In practice, most of the time specificity is all that matters.

I try to avoid 'last one wins' situations as they often mean you have written
redundant CSS, hence making CSS harder to read :-)

------
akkartik
This seems like a good place to solicit feedback on my css style. ( _Update_ :
css for my current project: <http://readwarp.com/main.css>)

I use one-line CSS selectors.[1] My CSS tends to the minimal because it's not
my differentiator. Especially in the small there's a huge difference between
having two screens of css vs six screens, with little extra complexity.

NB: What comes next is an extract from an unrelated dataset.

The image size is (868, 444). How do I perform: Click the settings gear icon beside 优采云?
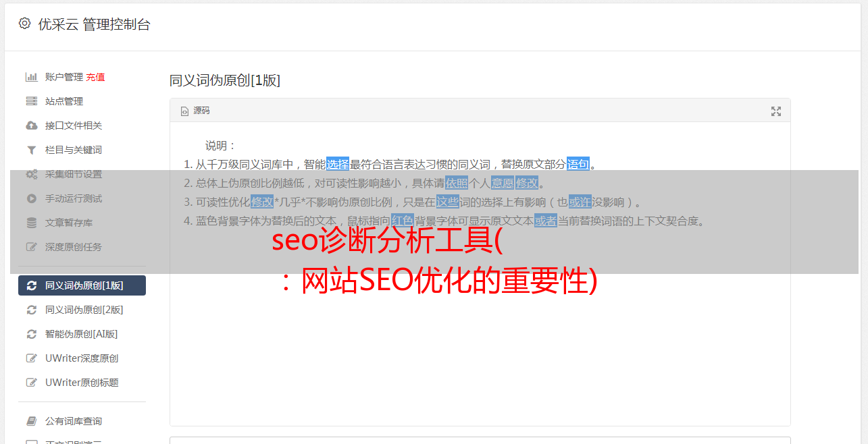[x=25, y=24]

I rarely have long lines. Mostly because my styles are minimalist, but also
this: selectors occur multiple times in my css. I organize my css into
thematic sections. Layout. Fonts. Colors. Different 'aspects' of the same
selector occur in multiple sections. Is this wrong? I haven't noticed any
browser unable to handle it.

I do indent nested classes - but only in the layout section where the
cascading matters most.

When I do have long lines I hard wrap and indent and use two lines. Still
maximizes screen use, so I don't understand those who say 1% of selectors
being on two lines defeats the purpose of one-line selectors.

Like jules, I don't understand the counter-argument that you can just use
folding. The whole point of one-line mode is that you can see _attributes_.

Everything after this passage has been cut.